Set down, exactly as written, the line containing "Given: Toggle the X-Achse checkbox" and all the lines that follow it to the end of the entries below, omitting every picture.
● ● ● ● ● ● ●
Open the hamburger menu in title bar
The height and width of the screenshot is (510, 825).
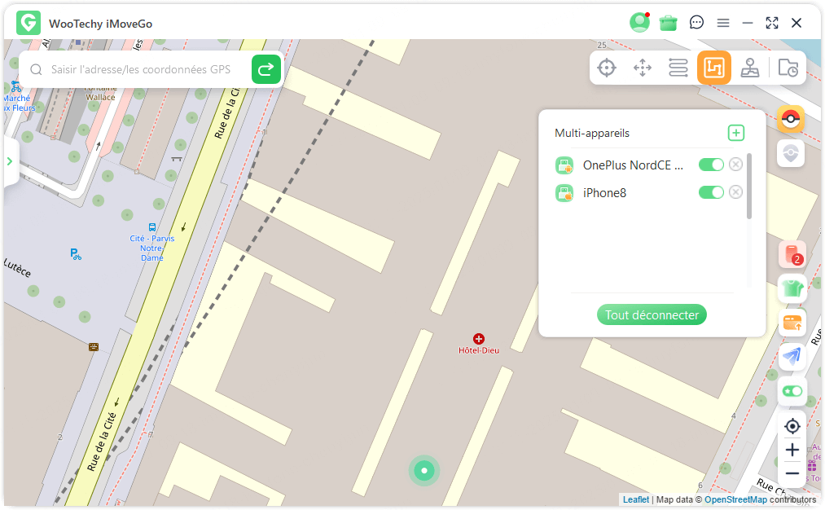pos(723,23)
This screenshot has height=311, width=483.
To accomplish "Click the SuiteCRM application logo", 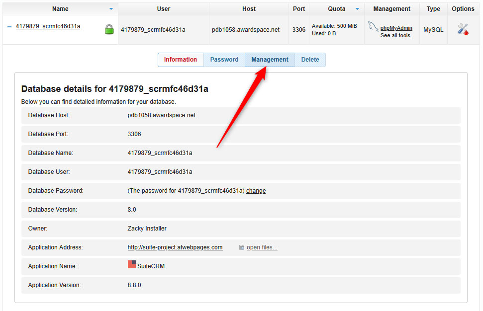I will point(132,264).
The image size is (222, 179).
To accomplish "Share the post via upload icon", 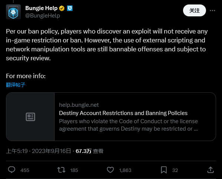I will (210, 170).
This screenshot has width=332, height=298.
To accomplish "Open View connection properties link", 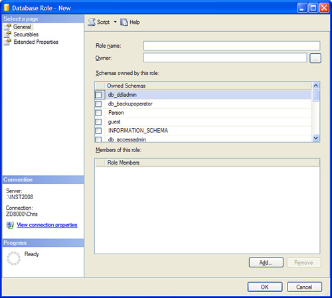I will 47,225.
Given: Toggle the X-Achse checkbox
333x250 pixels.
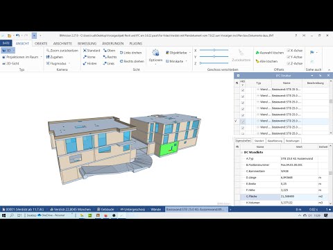Looking at the screenshot, I should tap(289, 51).
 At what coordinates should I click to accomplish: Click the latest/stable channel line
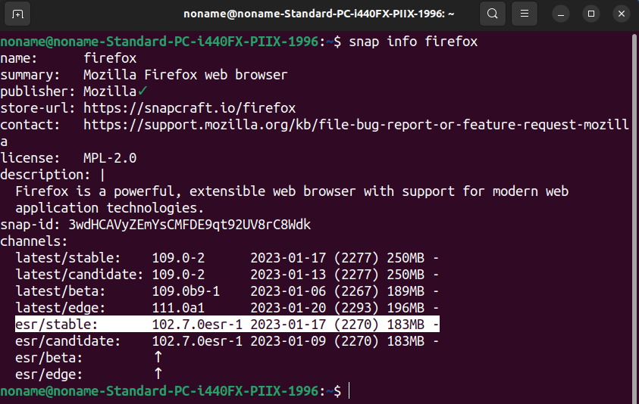(x=227, y=258)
● ● ● ● ● ● ●
→ **ANSWER TO THE PROBLEM**:
Given: Toggle the X-Achse checkbox
333x250 pixels.
Looking at the screenshot, I should tap(289, 51).
 At what coordinates should I click to accomplish: Click the latest/stable channel line
(x=227, y=258)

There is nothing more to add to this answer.